Avec un coût d'investissement d'environ 4 milliards de dirhams (financé par le budget général de l'Etat), le barrage de Ratba disposera d'une capacité de stockage de 1,9 milliard de mètres cubes.
 
Toujours selon le spécialiste, "le taux d'avancement du projet, qui a démarré en mars 2022, a atteint 15%". Toutefois, en raison des contraintes climatiques, le ministère de l'Equipement et de l'Eau a adopté des dispositions d'exception pour accélérer la cadence des travaux et réduire de 12 mois le délai de réalisation du projet.

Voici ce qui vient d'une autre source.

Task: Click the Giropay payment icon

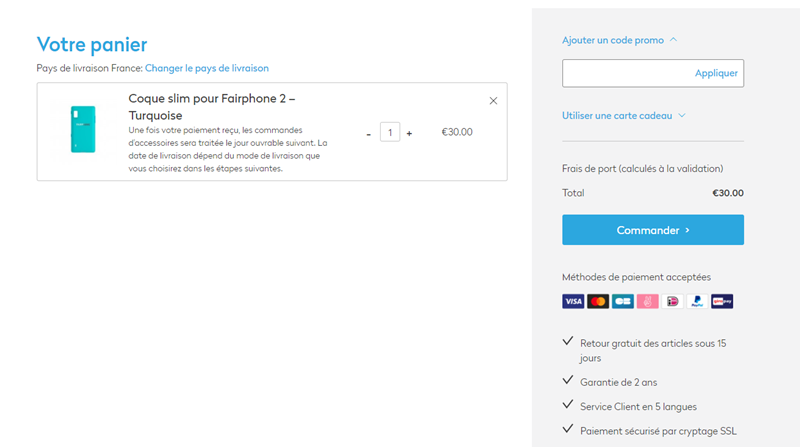Action: click(722, 301)
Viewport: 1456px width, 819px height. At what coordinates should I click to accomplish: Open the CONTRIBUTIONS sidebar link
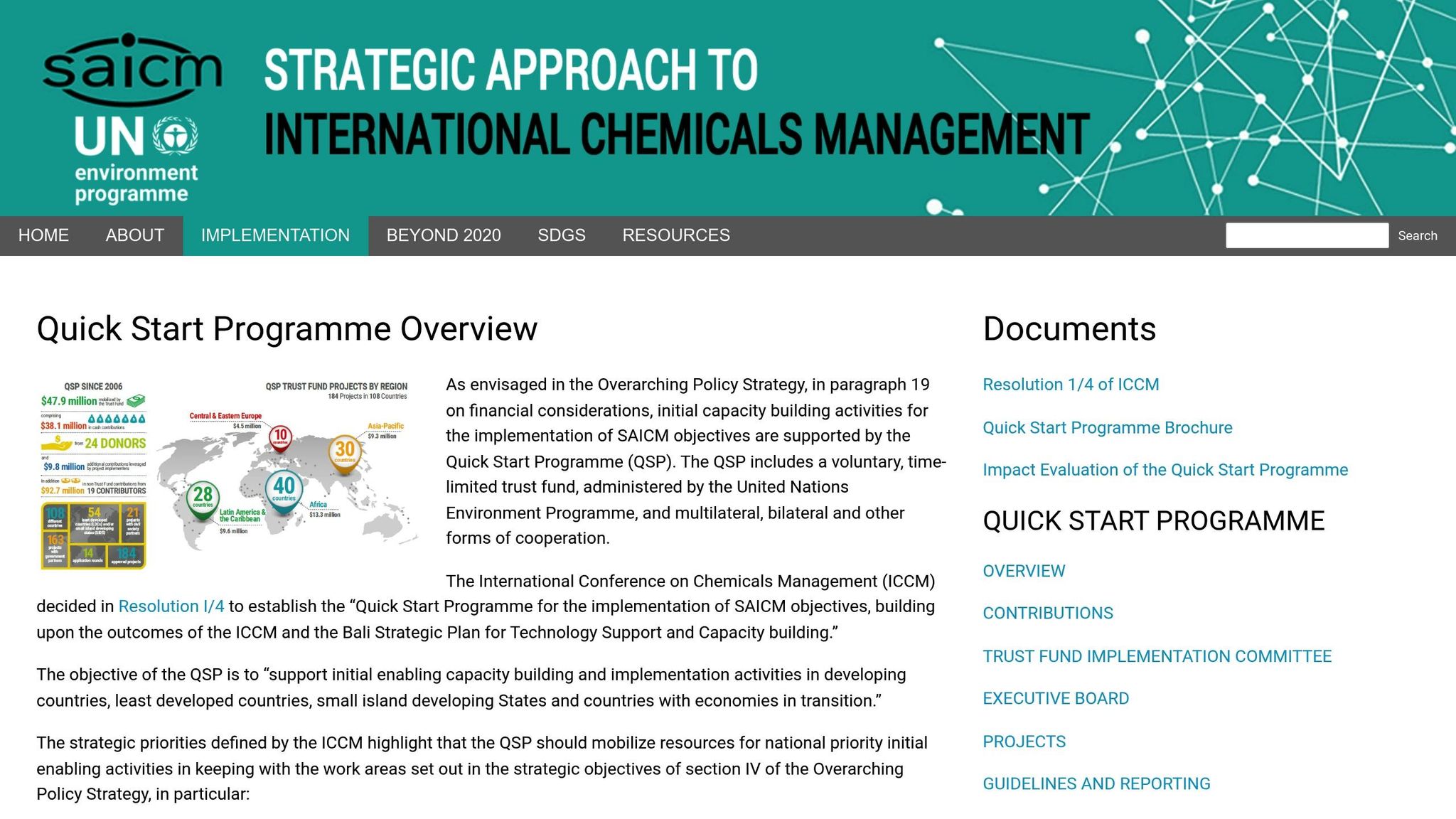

Prodige hydraulique : Al Wahda, un bouclier contre l'apocalypse

Le barrage Al Wahda est sans conteste le plus grand réservoir d’eau du Royaume, et le deuxième plus grand en Afrique après le Haut Barrage d'Egypte. Il est haut de 80 mètres et long de 2600 mètres. Pour ce qui est de sa capacité, il est question de 3 milliards 800 millions de mètres cubes.
 
Sa construction a été lancée en 1997 par feu Hassan II. Situé dans la région de Ouazzane, dans un village montagneux appelé Lamjaâra, il se situe à la périphérie de la ville de Taounate.
 
Ce gigantesque barrage représente un important réservoir d'eau. En effet, à plusieurs reprises, il a contribué à réduire les inondations qui mettaient en péril l'Est du pays pendant l'hiver. Il joue un rôle crucial vis-à-vis de la population environnante, en assurant l'approvisionnement en eau potable et l'irrigation. Il est en outre capital pour la production d'énergie hydroélectrique.
 
Le barrage fournit de l'énergie électrique, couramment exploitée pour le chauffage, l'éclairage et les appareils électroménagers.
 
Cependant, il doit être entretenu pour faire face aux risques sismiques qui menacent de compromettre sa robustesse.
 
Les chiffres du gouvernement montrent qu'il est impératif d'agir face à cette crise de l'eau qui se profile à l'horizon. Le barrage d'Al Wahda, le plus grand du Maroc, fait figure d'exception par rapport aux autres barrages du pays, qui sont presque tous à sec. Avec un taux de remplissage de 56,4%, il bénéficie de réserves relativement importantes. Cette réalité ne doit cependant pas occulter la situation critique des autres barrages.